Sun Sentinel Palm Beach Edition

Journalist, 71, who wrote Donald Trump biography

- By Emily Langer

Wayne Barrett, an investigat­ive journalist who pursued the deeds and misdeeds of New York City politician­s and players during four decades with the Village Voice, skewering mayors — and future president Donald Trump — with stories collected through the time-honored traditions of muckraking, died Thursday at a hospital in Manhattan. He was 71.

He had interstiti­al lung disease, but the immediate cause was complicati­ons from pneumonia, said his wife, Fran Barrett.

Barrett was a journalist­ic institutio­n in New York, where he was dreaded if not loathed by the same public officials who, in occasional unguarded moments, conceded a certain respect for his intellect and doggedness on the trail.

He dredged from the past such reports as the imprisonme­nt at Sing Sing of Harold Giuliani, the father of former New York mayor and federal prosecutor Rudolph Giuliani, for the armed robbery of a milkman in 1934. In recent months, as Trump rose from tabloid staple, businessma­n and realitytel­evision star to president of the United States, Barrett was recognized as perhaps the first reporter to have probed Trump’s life, his business dealings and his potential importance on the national stage.

He wrote for the Voice, a countercul­ture weekly with a reach that outpaces its modest circulatio­n, from 1973 until he what he described in a New York Post column as his “sudden and involuntar­y end” amid budget woes in 2010.

The New York Times called him “the junkyard dog of city political reporters who has drawn blood from generation­s of elected officials.”

“Our credo must be the exposure of the plunderers, the steerers, the wirepuller­s, the bosses, the brokers, the campaign givers and takers,” Barrett once said, accepting an award at Columbia Journalism School. “So I say: Stew, percolate, pester, track, burrow, besiege, confront, damage, level, care.”

Barrett began writing the Voice’s “Runnin’ Scared” column in 1978, the day that Edward Koch (D) became mayor of New York. (“He became mayor and I became his weekly tormentor,” Barrett later quipped.)

His reporting for the Voice fueled the publicatio­n of four books — one about contractin­g malfeasanc­e during the Koch administra­tion, one about Trump and two about Giuliani (R), whom Barrett derided as a “hero prosecutor” transforme­d into a “used 9/11 memorabili­a salesman” — that establishe­d Barrett’s reputation far beyond the city’s five boroughs.
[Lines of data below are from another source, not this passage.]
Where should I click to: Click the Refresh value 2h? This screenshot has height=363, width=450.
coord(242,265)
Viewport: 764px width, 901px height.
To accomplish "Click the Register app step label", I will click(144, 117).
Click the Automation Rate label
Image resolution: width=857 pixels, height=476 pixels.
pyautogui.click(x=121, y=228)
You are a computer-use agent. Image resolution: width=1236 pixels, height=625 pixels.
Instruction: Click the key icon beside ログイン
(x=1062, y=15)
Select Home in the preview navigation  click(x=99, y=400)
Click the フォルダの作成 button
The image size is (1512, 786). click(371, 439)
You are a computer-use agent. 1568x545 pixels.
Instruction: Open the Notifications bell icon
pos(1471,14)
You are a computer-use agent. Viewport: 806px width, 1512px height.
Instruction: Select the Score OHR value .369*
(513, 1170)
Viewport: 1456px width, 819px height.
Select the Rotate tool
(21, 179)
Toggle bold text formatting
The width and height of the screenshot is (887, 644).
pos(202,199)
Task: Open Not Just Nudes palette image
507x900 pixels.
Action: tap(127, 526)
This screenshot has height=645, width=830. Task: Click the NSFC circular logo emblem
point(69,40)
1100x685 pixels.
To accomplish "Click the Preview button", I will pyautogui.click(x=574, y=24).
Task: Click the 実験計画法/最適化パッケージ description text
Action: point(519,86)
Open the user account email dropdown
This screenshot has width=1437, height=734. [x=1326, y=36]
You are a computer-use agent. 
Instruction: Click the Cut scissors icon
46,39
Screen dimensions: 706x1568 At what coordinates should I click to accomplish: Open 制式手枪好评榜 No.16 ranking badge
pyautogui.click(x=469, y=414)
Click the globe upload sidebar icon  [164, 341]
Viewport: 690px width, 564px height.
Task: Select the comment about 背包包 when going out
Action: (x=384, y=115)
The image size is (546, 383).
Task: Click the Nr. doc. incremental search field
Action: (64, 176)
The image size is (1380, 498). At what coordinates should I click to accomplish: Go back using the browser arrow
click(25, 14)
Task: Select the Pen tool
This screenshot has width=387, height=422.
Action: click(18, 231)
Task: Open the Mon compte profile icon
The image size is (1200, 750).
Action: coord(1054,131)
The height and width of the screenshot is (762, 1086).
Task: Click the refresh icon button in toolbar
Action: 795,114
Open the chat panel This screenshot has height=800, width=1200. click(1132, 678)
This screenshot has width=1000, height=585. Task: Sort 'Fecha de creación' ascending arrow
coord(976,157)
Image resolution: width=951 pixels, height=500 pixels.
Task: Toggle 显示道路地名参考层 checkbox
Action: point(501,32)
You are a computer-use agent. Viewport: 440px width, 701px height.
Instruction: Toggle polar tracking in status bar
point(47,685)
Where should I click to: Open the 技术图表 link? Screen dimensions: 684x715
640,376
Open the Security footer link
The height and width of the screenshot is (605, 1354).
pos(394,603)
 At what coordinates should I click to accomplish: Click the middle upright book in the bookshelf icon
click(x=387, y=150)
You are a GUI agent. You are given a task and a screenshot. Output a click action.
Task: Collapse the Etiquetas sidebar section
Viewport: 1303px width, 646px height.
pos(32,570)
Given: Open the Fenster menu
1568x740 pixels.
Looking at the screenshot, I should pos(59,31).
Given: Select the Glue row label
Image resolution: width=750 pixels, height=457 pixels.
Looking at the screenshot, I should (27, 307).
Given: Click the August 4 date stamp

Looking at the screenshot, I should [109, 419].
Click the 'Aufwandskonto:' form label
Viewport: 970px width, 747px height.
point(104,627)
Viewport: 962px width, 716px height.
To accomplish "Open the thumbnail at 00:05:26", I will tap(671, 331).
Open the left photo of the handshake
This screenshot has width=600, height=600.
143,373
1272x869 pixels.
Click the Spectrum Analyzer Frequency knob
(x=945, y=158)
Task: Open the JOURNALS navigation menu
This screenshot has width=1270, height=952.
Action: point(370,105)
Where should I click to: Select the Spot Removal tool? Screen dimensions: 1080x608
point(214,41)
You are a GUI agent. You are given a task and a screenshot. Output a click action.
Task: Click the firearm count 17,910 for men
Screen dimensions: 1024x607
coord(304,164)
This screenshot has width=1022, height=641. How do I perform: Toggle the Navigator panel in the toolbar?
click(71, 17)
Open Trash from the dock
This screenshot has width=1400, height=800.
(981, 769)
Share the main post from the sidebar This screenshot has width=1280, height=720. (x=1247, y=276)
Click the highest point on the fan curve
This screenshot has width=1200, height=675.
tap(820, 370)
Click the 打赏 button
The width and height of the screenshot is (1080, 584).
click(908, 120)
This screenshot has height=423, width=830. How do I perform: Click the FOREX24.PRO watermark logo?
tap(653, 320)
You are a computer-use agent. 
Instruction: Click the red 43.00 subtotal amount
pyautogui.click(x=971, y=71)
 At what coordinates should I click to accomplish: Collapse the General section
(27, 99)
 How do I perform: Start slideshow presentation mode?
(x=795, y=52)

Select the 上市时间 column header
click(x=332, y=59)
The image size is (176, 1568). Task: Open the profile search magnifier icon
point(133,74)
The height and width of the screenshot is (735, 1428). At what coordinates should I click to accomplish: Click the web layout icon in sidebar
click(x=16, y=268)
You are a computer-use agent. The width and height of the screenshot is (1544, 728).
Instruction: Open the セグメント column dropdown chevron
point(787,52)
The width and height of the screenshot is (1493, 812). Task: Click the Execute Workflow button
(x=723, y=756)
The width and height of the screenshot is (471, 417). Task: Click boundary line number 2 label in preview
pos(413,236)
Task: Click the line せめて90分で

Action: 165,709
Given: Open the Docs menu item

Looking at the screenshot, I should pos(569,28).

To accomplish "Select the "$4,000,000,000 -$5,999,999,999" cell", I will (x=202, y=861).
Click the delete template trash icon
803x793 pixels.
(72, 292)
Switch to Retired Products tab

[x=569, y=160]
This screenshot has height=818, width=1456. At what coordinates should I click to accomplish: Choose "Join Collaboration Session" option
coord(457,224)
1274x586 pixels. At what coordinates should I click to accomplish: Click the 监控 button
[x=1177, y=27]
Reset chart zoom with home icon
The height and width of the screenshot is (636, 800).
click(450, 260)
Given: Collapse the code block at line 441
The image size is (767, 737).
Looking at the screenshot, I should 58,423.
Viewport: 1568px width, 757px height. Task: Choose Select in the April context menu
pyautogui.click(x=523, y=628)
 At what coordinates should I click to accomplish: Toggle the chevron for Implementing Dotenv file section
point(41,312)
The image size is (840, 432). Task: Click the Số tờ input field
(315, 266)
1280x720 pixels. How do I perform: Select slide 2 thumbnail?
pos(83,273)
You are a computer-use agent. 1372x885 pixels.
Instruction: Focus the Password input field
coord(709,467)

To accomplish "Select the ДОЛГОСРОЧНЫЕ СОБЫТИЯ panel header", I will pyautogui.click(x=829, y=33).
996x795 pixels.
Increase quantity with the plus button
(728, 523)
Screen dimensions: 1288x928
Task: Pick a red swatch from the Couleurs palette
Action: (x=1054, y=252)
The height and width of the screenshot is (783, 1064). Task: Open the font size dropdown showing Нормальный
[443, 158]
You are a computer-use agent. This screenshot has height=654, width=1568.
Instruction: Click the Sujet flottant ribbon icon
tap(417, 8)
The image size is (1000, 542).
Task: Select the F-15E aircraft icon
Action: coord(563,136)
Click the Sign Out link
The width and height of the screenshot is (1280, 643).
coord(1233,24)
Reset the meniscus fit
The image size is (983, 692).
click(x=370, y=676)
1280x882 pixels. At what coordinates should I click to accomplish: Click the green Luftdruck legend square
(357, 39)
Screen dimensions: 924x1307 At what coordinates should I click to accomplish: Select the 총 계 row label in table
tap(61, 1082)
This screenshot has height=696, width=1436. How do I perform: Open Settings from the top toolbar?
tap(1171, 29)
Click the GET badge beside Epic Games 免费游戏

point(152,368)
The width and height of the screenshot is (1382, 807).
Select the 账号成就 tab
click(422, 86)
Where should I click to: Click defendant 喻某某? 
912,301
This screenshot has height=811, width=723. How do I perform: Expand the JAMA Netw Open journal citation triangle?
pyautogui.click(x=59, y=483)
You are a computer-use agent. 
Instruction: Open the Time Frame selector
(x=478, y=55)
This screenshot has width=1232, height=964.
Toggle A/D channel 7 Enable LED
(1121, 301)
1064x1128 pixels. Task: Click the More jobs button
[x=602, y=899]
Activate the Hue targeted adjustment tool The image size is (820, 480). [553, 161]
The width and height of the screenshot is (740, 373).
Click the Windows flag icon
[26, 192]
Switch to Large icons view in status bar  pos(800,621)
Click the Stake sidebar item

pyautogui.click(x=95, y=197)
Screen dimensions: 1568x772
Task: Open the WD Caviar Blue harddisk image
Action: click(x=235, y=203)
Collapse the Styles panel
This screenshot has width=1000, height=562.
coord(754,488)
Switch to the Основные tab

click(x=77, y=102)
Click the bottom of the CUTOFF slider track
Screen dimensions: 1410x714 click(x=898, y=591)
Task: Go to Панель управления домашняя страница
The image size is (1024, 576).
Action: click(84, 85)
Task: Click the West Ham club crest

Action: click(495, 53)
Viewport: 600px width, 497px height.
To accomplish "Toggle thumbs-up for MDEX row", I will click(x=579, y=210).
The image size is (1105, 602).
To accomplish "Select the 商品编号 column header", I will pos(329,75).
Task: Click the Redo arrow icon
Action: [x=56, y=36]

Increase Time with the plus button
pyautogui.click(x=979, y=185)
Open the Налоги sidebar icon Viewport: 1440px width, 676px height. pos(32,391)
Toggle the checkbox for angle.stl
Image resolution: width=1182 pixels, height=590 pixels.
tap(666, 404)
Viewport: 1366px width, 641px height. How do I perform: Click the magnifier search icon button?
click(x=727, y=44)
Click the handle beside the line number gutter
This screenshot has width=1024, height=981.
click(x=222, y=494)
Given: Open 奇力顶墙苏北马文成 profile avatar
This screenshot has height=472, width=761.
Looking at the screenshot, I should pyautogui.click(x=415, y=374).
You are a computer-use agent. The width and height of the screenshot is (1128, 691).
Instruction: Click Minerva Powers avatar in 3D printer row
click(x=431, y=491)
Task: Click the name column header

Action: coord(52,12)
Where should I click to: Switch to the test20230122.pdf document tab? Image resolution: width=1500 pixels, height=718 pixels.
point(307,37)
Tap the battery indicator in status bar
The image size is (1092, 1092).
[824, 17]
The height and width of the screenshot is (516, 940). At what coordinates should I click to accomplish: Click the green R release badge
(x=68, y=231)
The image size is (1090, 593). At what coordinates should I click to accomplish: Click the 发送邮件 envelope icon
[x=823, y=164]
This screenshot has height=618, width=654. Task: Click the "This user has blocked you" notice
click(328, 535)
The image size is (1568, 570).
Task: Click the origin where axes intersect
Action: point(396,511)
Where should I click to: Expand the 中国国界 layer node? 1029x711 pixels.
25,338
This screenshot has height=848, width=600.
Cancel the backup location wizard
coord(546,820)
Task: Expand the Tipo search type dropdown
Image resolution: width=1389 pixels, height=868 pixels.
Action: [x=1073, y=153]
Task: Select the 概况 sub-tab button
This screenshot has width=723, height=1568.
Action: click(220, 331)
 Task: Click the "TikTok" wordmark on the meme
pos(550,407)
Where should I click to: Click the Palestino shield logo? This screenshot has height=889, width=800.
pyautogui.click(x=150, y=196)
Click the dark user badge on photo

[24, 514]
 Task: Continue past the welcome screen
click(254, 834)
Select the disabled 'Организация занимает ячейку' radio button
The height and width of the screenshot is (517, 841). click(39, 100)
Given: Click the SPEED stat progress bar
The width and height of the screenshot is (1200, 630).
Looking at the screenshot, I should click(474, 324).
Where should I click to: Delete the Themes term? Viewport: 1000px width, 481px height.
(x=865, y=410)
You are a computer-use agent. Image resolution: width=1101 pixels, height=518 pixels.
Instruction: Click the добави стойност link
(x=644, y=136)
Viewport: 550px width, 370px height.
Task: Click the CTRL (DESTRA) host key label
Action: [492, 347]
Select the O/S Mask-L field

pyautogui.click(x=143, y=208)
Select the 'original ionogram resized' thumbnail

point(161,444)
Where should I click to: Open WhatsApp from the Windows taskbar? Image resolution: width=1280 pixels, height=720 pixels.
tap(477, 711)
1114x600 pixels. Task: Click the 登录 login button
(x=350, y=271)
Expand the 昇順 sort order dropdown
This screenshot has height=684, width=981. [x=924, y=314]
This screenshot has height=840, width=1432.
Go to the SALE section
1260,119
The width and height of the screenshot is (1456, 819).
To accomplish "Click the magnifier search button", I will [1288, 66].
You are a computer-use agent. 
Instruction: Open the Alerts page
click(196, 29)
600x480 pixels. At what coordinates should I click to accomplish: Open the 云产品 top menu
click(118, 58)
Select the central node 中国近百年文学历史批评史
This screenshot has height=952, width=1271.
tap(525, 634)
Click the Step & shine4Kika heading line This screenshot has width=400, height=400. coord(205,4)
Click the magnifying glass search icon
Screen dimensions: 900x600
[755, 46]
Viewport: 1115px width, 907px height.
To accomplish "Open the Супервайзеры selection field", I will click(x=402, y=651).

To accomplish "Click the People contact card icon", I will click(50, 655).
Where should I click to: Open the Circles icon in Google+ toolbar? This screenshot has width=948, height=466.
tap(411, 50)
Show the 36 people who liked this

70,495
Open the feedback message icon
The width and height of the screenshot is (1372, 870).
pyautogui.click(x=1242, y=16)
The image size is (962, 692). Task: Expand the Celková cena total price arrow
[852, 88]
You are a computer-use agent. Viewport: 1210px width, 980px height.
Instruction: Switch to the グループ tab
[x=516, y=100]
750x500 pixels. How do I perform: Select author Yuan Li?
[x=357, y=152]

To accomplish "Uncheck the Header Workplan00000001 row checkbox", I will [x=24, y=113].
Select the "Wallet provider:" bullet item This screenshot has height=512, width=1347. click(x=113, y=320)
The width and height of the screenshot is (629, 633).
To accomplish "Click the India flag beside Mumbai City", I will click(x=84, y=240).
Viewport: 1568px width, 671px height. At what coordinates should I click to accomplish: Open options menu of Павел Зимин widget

He profiled Trump in a Village Voice series in 1979 and wrote the book “Trump: The Deals and the Downfall” (1992).

“Nobody took him seriously when the book came out, so nobody was interested in reading it,” Barrett said ruefully in May 2016, days before Trump secured the number of delegates necessary to win the Republican presidenti­al nomination. “It had a very short life.”

The book was re-released in 2016 under the title “Trump: The Greatest Show on Earth.”

“He took Trump seriously as a public figure and approached him with an earnestnes­s in his reporting,” Timothy O’Brien, a former research assistant to Barrett and the author of “TrumpNatio­n: The Art of Being the Donald,” said. O’Brien described Barrett as the “godfather of everyone else’s coverage,” crediting him with drawing the first “map” of Trump’s family, his business operations and their intersecti­ons with politics and New York life.

Barrett’s book provided a thorough look at Trump’s life to that point, from his early days in business when his father, Fred Trump, dispatched a lawyer to buy $3 million in gambling chips at a Trump casino that was about to go under.

Barrett unflatteri­ngly documented Donald Trump’s sway in New York power circles and his mentorship by Roy Cohn, the defense lawyer and former aide to Joseph McCarthy, RWis., during the disgraced senator’s communist witch hunts.

“I have not read it, it’s a piece of fiction, it’s a very boring book,” Trump said in 1992. “Wayne is a very bad writer.”

After Trump began pursuing the White House in 2015, dozens of reporters covering his campaign called upon Barrett and the documentar­y archives that he housed in his basement in Brooklyn.

When Trump ultimately triumphed, Barrett told the New Yorker from his sickbed, “Donald just has no interest in informatio­n. He has no genuine interest in policy. He operates by impulse. And I don’t see any of that changing . . . . Why would you change it? You got to be President of the United States.”

In 1969, he married Frances McGettigan. Besides his wife, survivors include their son, Mac Barrett, both of Brooklyn; and several brothers and sisters.

Speaking to the New Yorker the day after Trump’s presidenti­al win, he said he could scarcely accept the admonition by Hillary Clinton, the defeated Democratic nominee, that the country owed Trump “an open mind and a chance to lead.”